И не спеша рассказал все, включая мелкие и вовсе неприятные подробности. Нарочно рассказал в неприглядном свете, чтобы Настя не подумала, будто он себя выгораживает. Она оказалась потрясающим слушателем: ни разу не перебила, только следила темными глубокими глазами и наматывала на палец жесткий черный завиток над ухом. Когда Сергей выдохся и затих, ожидая сурового вердикта, она запросто задала несколько вопросов. Почти тех же самых, что задавал капитан Со-ломатин.
– Тебя хотят подставить. Точнее – уже подставили.
– Но… это неумно. – Сергей подумал, что спорит не с ней, а с самим собой. Потому что за последнее время слишком уж все свалилось в одну кучу: и убийства, и скандалы на дачных выездах, и разлад с Диланом. – Здесь все так просто. Если меня кто-то ненавидит – могли давно прикончить, наркоши это сделают за сотню баксов!..
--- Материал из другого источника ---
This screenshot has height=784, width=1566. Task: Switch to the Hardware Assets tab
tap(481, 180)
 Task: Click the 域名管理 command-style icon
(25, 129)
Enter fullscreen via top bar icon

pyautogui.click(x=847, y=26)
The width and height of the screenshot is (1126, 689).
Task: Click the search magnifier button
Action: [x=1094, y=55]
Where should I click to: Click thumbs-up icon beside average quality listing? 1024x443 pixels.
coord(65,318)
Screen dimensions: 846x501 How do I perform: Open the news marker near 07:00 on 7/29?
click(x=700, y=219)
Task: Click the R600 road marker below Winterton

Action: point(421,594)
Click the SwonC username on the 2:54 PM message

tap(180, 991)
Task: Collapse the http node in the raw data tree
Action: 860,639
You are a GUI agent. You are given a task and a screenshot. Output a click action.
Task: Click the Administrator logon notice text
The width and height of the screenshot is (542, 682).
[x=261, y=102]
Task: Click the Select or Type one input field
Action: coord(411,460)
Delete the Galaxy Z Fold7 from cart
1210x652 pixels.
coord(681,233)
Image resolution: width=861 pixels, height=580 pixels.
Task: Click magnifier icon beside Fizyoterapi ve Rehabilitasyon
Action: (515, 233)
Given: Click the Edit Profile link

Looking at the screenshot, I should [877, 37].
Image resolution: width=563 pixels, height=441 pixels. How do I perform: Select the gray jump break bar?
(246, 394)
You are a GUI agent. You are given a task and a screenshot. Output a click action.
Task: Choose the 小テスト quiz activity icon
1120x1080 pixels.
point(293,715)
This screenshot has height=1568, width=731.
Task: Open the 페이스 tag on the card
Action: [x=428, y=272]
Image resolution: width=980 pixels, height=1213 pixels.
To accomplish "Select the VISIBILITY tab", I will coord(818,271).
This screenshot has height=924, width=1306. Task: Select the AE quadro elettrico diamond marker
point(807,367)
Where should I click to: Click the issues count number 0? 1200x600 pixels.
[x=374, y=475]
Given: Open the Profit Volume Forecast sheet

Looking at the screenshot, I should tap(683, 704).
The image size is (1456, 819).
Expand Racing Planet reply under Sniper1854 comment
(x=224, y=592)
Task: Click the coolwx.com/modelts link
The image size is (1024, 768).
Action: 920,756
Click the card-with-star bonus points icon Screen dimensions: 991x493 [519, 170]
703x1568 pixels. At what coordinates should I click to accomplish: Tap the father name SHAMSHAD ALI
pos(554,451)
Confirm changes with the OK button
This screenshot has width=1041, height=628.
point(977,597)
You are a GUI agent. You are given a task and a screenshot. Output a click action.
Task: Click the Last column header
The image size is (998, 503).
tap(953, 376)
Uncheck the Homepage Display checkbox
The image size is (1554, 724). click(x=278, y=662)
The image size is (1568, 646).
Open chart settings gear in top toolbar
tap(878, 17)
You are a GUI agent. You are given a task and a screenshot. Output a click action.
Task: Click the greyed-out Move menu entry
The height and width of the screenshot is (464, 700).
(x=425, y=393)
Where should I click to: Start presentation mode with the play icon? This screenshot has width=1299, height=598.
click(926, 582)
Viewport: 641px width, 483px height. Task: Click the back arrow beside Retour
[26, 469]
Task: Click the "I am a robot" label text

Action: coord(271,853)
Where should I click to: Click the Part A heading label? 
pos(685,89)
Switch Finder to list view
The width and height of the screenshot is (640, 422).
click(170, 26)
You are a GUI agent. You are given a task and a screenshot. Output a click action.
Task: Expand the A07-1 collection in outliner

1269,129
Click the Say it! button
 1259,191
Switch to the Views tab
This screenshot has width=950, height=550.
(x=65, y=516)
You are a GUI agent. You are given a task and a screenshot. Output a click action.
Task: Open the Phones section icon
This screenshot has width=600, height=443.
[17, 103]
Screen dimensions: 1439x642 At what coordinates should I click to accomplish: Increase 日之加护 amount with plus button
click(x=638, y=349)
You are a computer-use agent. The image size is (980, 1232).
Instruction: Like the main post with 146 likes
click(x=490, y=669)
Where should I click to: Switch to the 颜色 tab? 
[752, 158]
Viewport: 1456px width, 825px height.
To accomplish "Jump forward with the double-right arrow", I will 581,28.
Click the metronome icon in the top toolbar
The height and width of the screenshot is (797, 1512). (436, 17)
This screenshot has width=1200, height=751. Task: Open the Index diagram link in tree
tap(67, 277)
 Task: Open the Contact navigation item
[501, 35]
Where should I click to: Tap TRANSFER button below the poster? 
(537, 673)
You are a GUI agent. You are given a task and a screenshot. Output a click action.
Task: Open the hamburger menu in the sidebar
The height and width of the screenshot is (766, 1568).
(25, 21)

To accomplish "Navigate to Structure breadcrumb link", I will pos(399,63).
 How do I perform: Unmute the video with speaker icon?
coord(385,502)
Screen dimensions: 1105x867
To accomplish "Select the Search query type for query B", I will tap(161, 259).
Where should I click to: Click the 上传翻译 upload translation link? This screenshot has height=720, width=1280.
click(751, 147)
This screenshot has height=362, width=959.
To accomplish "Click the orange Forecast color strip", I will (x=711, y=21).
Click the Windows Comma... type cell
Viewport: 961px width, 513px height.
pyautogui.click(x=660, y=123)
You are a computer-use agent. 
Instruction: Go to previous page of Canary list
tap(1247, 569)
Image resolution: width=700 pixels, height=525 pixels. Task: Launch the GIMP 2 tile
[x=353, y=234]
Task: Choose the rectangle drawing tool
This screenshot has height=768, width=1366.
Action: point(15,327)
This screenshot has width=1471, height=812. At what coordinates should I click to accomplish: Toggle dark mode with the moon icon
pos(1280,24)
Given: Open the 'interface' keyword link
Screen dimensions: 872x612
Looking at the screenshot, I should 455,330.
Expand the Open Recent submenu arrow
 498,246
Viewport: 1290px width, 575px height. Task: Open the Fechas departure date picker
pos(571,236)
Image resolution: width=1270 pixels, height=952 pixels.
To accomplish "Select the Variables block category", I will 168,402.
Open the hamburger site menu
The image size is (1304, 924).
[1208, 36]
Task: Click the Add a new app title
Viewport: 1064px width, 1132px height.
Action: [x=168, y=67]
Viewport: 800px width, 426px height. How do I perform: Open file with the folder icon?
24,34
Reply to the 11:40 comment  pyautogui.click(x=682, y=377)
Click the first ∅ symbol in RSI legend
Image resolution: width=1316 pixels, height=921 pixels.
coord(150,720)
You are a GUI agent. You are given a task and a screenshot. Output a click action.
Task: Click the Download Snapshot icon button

– Значит, тебя не хотят убивать, – рассудила она. – Тебя хотят размазать. Если это, конечно, не паранойя, и все так, как есть. Хотят тебя до тюрьмы довести, а оттуда – может, еще и вытащат, но не бесплатно. Или хотят, чтобы ты всего лишился, проверять вас будут, перессорят между собой. Чтобы ты на улице оказался, под мостом.
– Такое нормальный человек придумать не способен.
– Мстительных людей полно. А чем закончилась история с твоим «белым домом»?
– А-а… Соломатин там разобрался. Не то чтобы разобрался, но ему дали понять, что меня давно забыли, и никого я там, вместе со своими длинными волосами, не интересую. Они сказали, что можно приехать и все обыскать, и якобы у них такая очередь желающих попасть в штат, что просто глупо кого-то им травить. Соломатин не поверил, послал кого-то. Там все так и оказалось… очередь.
– Гм… Значит, это кто-то другой, кого ты не можешь вспомнить. То есть – что же? – задумчиво протянула Анастасия. – Получается, что я косвенно тоже виновата в ее смерти?
– Нет, что ты, что ты! Тут все наоборот… – Он собрался с духом. – Я к тебе ехал, и вдруг, на полпути, до меня дошло – а ведь я тебя тоже подставляю! Нет, ты не отмахивайся, дай мне договорить! У меня с этой Ритой ничего уже не было, когда мы с тобой танцевали. Можешь мне не верить, но это так.
– И что вы теперь будете делать?
– Как и прежде. – Он подумал, что как прежде уже никогда не будет. Прежде было легко, Дилан вращался в клубной тусне как рыба в воде, а нынче приходится выгребать самому. – Будем тренироваться, будем сочинять спектакли и выступать.
– А эти ребята надежные? Те, с которыми ты новую группу организуешь?
– Это парни что надо!
Девушка ненадолго задумалась. Сергей невольно залюбовался ею. Неожиданно он поймал себя на дивном желании, давненько не испытанном. Ему не хотелось уходить. Вроде бы такой внятный, примитивный мужской порыв, но нынешней ночью этот порыв не имел никакой сексуальной почвы.
– Почему ты плакала? Из-за дома? Из-за развода? Ты еще любишь его?
Она смешно помотала головой, не согласно и не отрицательно, наискосок.
– Как можно спрашивать, люблю ли я человека, с которым прожила десять лет? Конечно, люблю. Я плачу… извини. Просто сегодня вечером у меня был неприятный разговор. Такая погань на душе! Ты уверен, что хочешь это слушать?